Why not? I mean when I saw the creation of Turner's House of Burgers, I was like, count me in on this deal. So one day, I went to the beach with nothing more than hot dogs, chili, a couple of stale buns, and one singular dream, to become the best ever at the business. Ten years later, forty five different recipes, and sixty two employees fired, I have finally found the location, recipe, and crew that works. So that's why.

To survive a Godzilla attack. I'm going to offer him the best food that USA can offer, rat meat with sloppy joe sauce on it. And stale buns. Seriously. And while the rest of you burn with his nuke breath, I'll be laughing it up on his shoulder.

Well, it happened one day while I was down on my luck. Joking around with my brother, I bought a lotto ticket, went to the local pub, and waited to see if the tele said I won. Well, wouldn't you know it, but after Bobby the local constable came in to talk to me about my lorry being double parked, the winning numbers shown up on the screen. Two Cheerios, a pip pip, one tea and scone break later, I got me my own Chili Dog Shack. Bangers and mash, if it's not the best chili dogs this side of the pond.

Huh? You've never heard of it? Yeah, out of college I got on a cruise ship, and yada yada yada, I woke up on a stretch of St. Martin's wonderful beaches.

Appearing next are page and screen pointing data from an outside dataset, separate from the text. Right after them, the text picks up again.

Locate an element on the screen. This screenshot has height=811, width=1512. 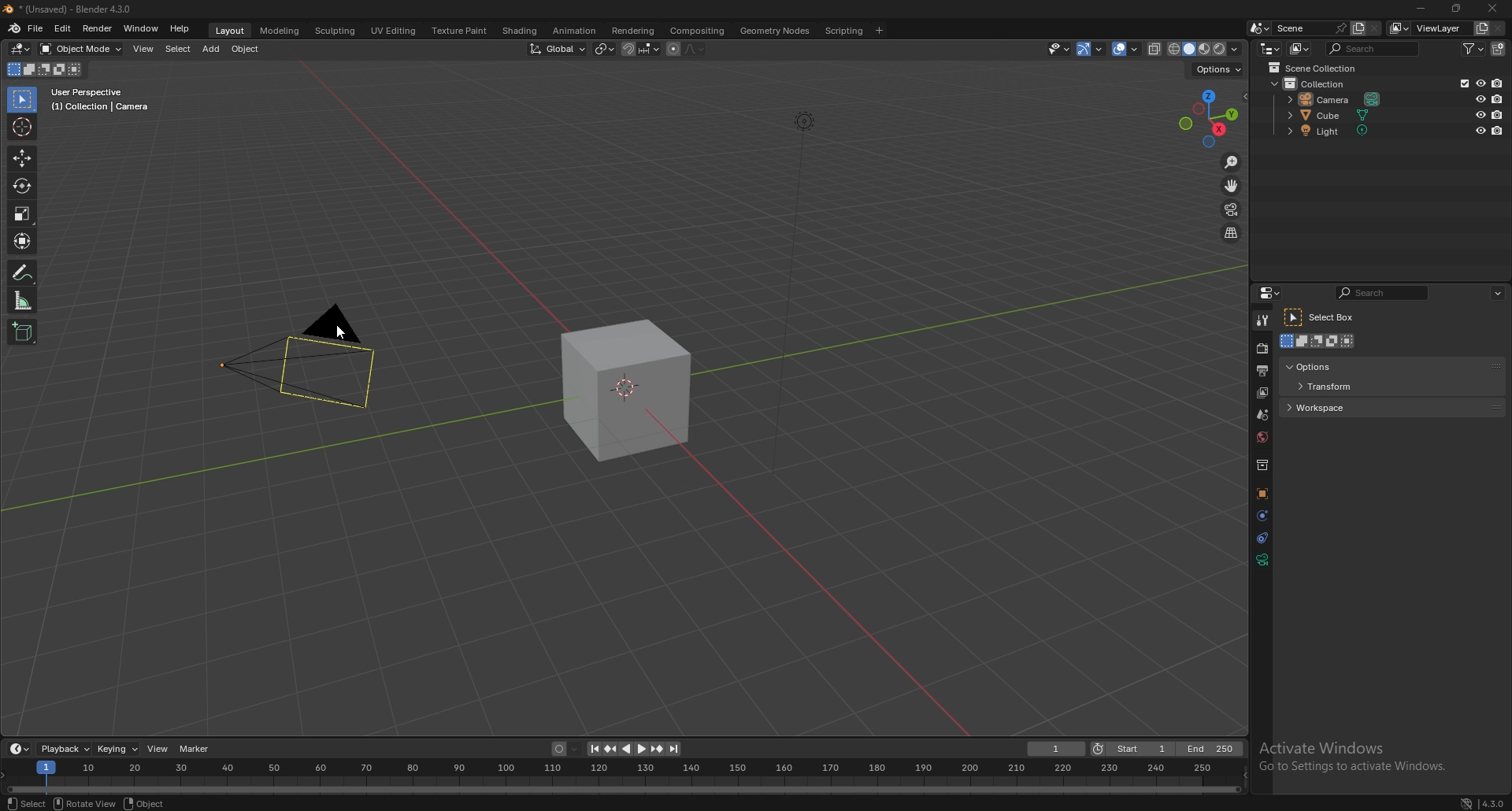
rotate is located at coordinates (21, 186).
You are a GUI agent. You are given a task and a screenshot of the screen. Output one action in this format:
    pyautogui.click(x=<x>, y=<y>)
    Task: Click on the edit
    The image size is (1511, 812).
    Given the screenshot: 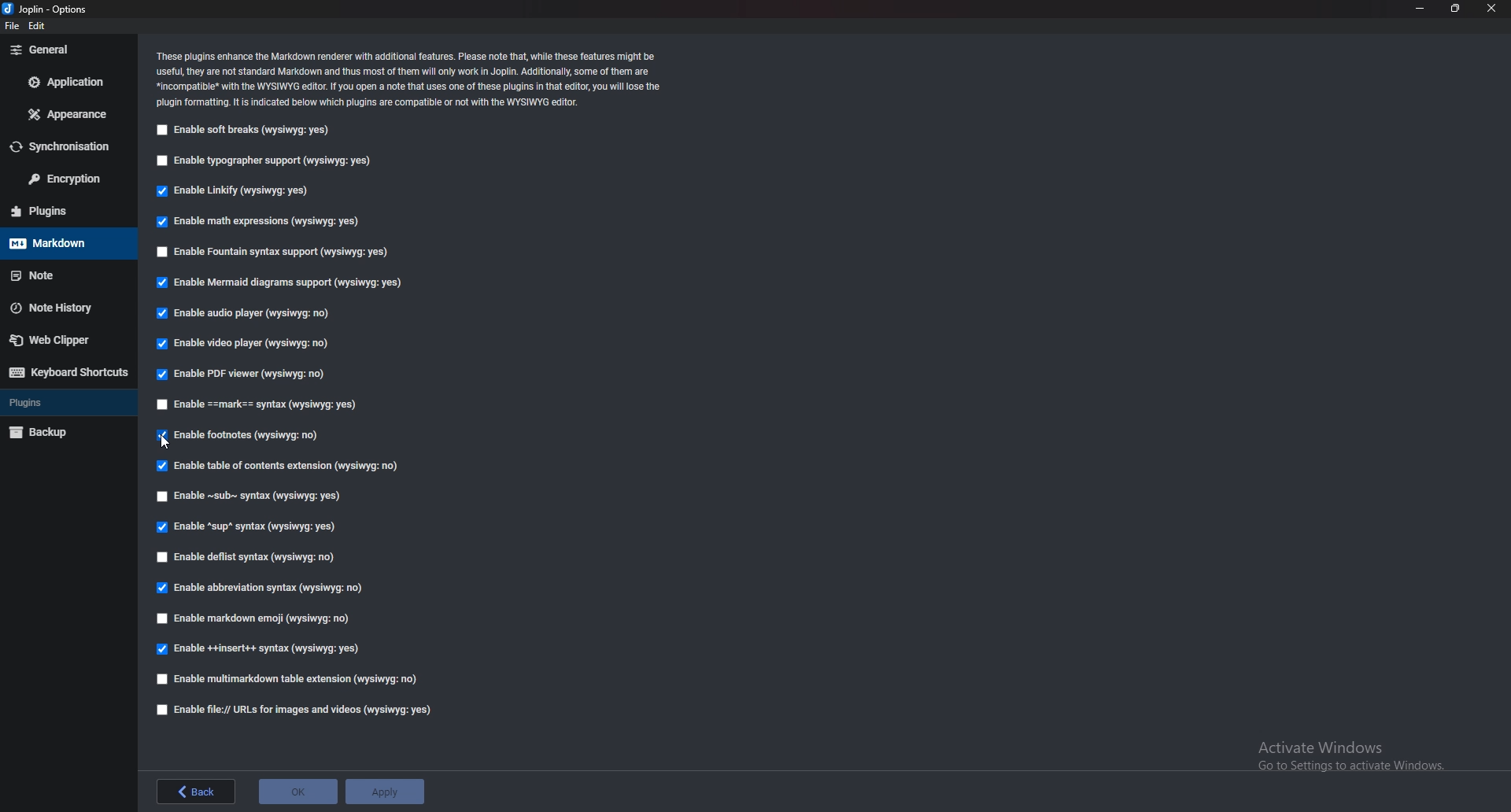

I wandered into a bar with nothing more than my charm, the piece of seaweed I was wearing as a bathing suit, and two shells I could have sweared were five dollars in American money. The person behind the bar, a gigantic Jamacian native who went by the name of Norma, gave me some clothes, and a job. After working there for several years, I bought the place, fired Norma, business is business afterall, and renamed the place Houde's Chili Dog Shack. Check it out when you're down there.

It happened one a dark and stormy night. I found a building, a broken down shell of a thing. I nursed it back to health, changed the floorboards, and slapped a new coat of paint (the paint store only had lime green in stock). After a few tries into other style of restaurants, like Houde's French Palace, and Houde's Rib and Steakhouse, I settled on Houde's Chili Dog Shack.

There you go.

Wednesday, August 6, 2008

Grand Opening

That's right, all of our hardwork is finally coming to a head (hehehe, head) and the Grand Opening, dare I say it, of the entire DAY IS ON! August 23rd is coming people, and with it a new beginning for Chili Dogs. Of course, there are several people I should thank for this, but I don't think I'm going too.

Keep tuning in for updates, the menu for the opening day is almost completed, and the restaurant is almost set for viewing.